The trial was conducted in Sweden, where there is a national registry of angiography and angioplasty patients. That is, all the patients who received these cardiological treatments are enrolled in a database. Records about them are kept in a standard way across the country. There is routine follow up with standard measures so that Swedish doctors know what eventually happens to all these patients. This is incredibly valuable for studies of the cost and quality of care, for assessing drug safety, and for retrospective analyses of the outcomes of care. The Swedes have registries for all kinds of procedures and it helps them achieve high quality of care.

What the TASTE study did was to run the trial using the national registry data. That is, they recruited patients them from the list of patients in the registry. Patients were randomized to either standard PCI or PCI with thrombus aspiration. The trialists then used the registry data to describe the clinical and personal histories of the patients. They used the outcomes data collected by the registry as the trial endpoints. Using the registry meant that the trialists could find patients faster because they just had to look them up. They could run each patient much more cheaply because most of the critical data were already being collected. And they knew exactly how representative the clinical sample was because the entire patient population is in the registry. So the study was done quickly and cheaply, and the results are generalizable.

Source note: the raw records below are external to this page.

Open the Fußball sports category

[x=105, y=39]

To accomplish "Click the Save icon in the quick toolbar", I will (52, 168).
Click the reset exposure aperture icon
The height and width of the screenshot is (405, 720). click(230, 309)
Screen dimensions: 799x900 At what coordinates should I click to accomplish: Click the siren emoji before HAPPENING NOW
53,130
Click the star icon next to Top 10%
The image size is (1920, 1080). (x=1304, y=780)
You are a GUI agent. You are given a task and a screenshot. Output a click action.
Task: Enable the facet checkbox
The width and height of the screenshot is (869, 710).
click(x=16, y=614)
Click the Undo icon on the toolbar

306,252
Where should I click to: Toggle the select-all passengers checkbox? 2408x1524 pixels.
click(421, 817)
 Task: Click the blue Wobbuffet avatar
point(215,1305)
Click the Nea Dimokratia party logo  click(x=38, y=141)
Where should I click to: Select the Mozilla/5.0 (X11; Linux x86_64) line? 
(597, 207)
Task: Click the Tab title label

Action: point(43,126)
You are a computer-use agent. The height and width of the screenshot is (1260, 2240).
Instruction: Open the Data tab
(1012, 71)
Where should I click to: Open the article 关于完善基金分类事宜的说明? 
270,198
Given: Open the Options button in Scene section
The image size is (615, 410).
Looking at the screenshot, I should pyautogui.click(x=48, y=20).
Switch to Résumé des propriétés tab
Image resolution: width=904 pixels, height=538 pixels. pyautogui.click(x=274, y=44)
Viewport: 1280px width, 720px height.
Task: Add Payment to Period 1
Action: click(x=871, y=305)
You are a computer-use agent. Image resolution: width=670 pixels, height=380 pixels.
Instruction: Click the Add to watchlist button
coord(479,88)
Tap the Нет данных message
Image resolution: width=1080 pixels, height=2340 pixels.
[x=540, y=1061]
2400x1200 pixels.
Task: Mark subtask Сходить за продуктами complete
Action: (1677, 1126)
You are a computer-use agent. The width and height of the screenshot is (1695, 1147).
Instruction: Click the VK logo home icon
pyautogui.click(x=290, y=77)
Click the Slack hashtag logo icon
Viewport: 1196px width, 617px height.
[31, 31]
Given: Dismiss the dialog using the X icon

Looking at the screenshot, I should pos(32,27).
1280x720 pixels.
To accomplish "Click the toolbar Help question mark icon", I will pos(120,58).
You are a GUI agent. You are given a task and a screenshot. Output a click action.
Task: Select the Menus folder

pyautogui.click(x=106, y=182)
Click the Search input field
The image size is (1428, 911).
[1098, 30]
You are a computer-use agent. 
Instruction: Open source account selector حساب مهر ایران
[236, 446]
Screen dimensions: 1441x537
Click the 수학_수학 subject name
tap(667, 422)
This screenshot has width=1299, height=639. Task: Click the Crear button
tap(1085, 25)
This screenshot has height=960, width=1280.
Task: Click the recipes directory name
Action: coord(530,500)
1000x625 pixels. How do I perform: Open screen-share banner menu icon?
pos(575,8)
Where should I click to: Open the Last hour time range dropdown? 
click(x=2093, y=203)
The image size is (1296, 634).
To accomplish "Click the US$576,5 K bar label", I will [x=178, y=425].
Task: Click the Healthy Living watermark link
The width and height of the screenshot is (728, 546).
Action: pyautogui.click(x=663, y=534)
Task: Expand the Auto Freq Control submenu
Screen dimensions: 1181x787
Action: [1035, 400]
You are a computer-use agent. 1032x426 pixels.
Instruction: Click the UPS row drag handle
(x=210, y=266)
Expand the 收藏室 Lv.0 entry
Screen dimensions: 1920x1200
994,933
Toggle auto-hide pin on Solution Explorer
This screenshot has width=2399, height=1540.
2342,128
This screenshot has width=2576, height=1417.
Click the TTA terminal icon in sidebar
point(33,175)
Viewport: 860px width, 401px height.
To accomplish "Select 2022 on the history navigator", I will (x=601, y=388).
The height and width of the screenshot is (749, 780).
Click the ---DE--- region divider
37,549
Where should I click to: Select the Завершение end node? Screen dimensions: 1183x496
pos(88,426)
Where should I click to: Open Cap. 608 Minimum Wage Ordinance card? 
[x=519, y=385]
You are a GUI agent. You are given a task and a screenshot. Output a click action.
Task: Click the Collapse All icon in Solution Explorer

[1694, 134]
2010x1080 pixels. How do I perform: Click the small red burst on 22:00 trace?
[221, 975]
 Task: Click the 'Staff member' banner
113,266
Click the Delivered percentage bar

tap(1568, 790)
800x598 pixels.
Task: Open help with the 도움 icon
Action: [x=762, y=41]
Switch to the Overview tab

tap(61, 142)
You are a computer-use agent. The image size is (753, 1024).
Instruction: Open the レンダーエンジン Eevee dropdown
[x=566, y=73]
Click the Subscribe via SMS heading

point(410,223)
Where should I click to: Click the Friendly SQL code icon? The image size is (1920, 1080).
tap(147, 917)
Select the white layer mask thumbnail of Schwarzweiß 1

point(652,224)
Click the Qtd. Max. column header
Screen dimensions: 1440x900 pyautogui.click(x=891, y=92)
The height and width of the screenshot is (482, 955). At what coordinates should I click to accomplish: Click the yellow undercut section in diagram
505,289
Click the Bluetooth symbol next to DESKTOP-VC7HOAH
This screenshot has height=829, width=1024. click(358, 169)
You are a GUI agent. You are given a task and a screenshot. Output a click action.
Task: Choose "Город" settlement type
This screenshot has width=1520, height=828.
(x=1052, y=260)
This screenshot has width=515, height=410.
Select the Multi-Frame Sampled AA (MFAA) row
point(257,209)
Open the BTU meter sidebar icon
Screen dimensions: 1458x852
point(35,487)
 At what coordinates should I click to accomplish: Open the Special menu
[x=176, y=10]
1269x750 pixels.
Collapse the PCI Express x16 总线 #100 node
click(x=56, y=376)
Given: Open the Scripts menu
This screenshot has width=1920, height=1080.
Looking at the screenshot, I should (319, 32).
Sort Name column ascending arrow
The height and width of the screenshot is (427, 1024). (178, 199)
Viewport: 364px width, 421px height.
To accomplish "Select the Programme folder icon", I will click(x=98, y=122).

There is, of course, an up front cost to set up the national registry. Before anyone complains about this, be aware that care is not only better in Sweden, it’s a lot cheaper.0006_health-care-oecd-cropThe costs of establishing and running a registry are mostly getting everyone to keep records in a standard way and regularly following up patients to measure clinical endpoints. The thing is, we should be doing these things anyway.

The lesson from the TASTE study is that we should implement registries throughout the US and Canadian health care systems and use them to run quick and efficient clinical trials. That will help us adapt our way to a health care system that works well at an affordable cost.

@Bill_Gardner

* See Avik Roy here for a criticism of the FDA’s role in slowing the pace of clinical trials research.